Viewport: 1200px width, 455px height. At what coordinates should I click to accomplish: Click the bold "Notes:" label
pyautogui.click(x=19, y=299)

--

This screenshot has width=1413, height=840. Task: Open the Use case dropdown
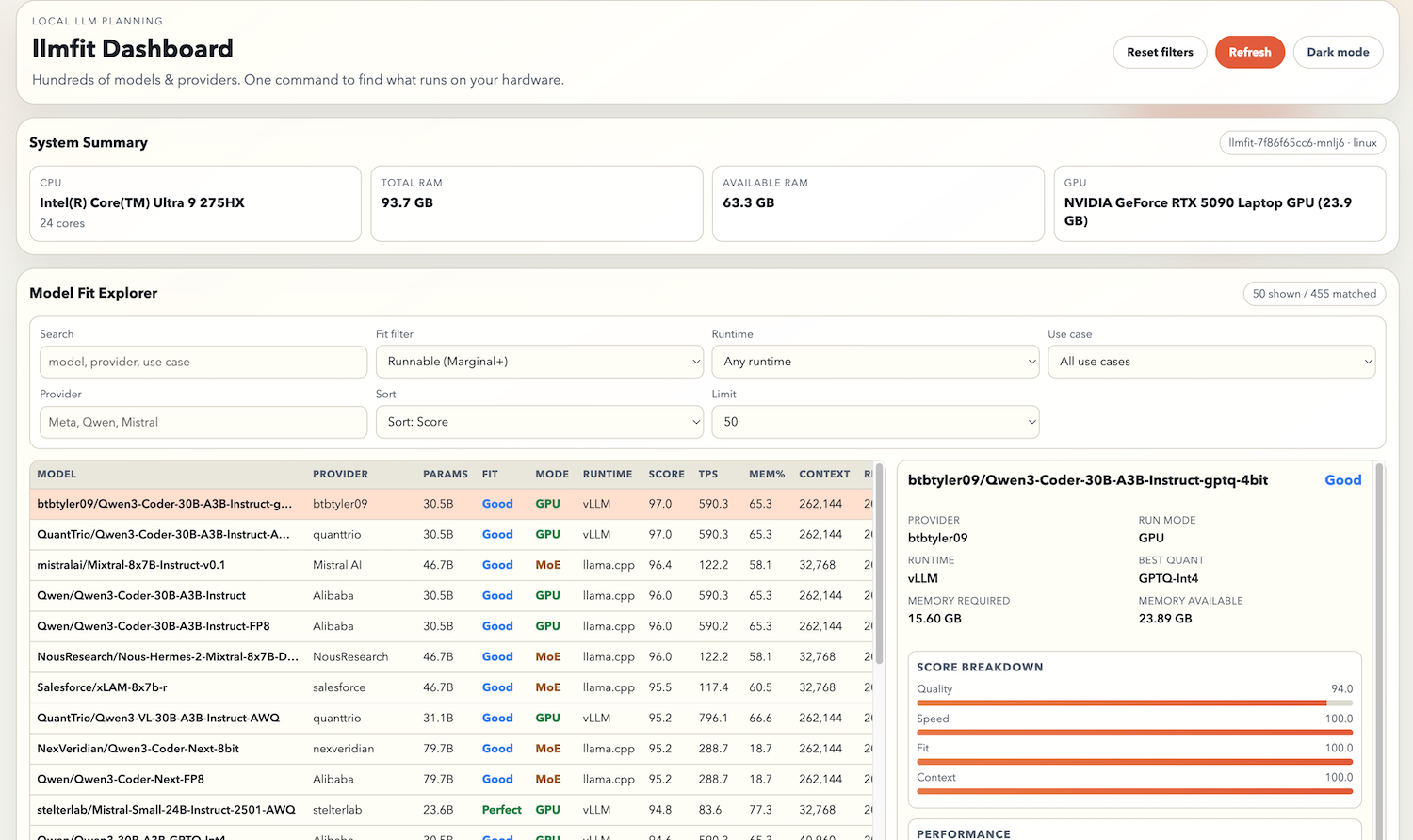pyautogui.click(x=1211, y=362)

---

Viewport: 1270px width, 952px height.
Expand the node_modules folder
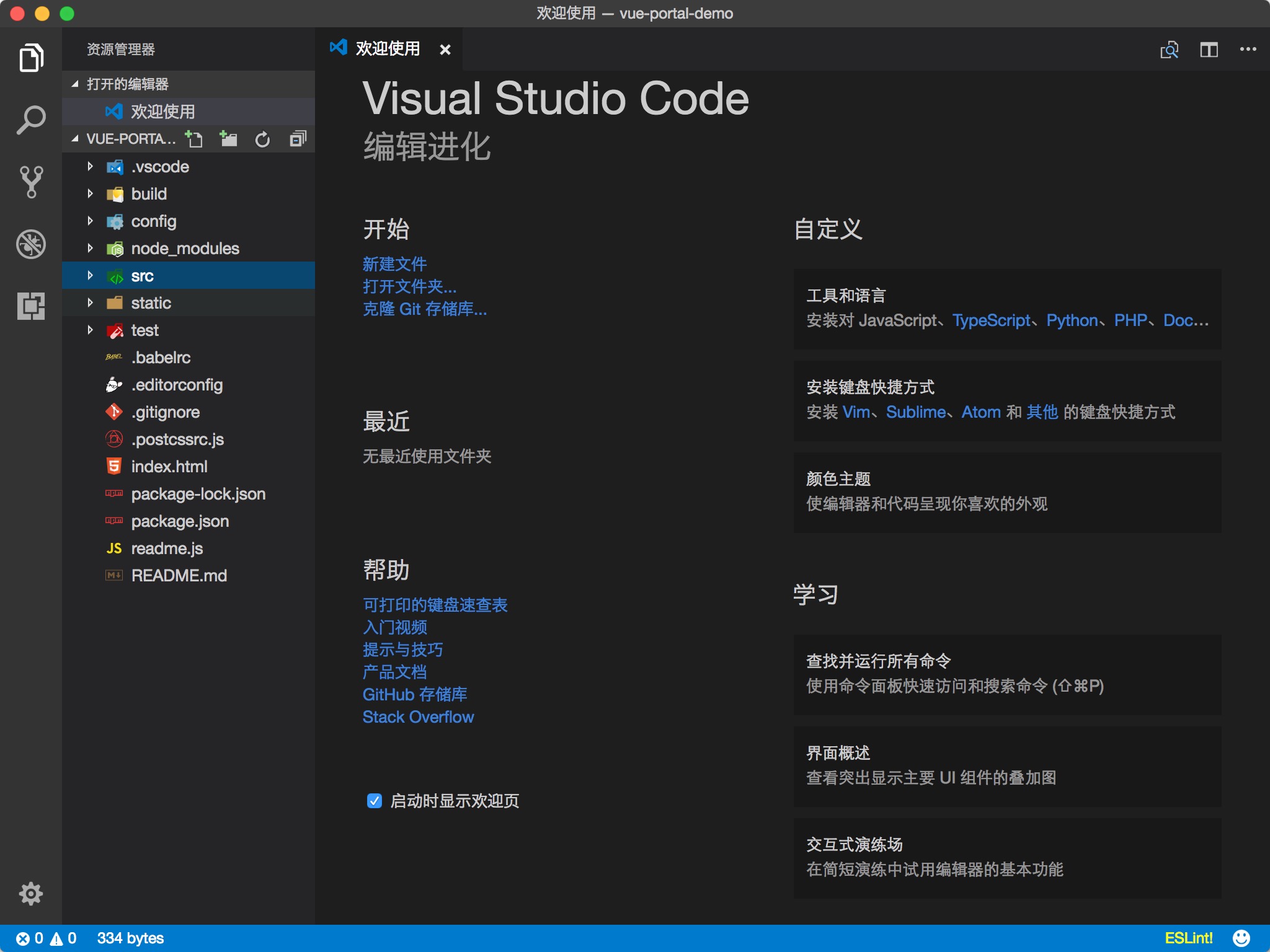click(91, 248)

Goal
Reproduce the rows word for word, from the line containing "This screenshot has" through the line containing "pyautogui.click(x=1211, y=362)", with both lines included. Omit the pictures from your answer.

Answer to the task
This screenshot has width=1413, height=840. Task: Open the Use case dropdown
pyautogui.click(x=1211, y=362)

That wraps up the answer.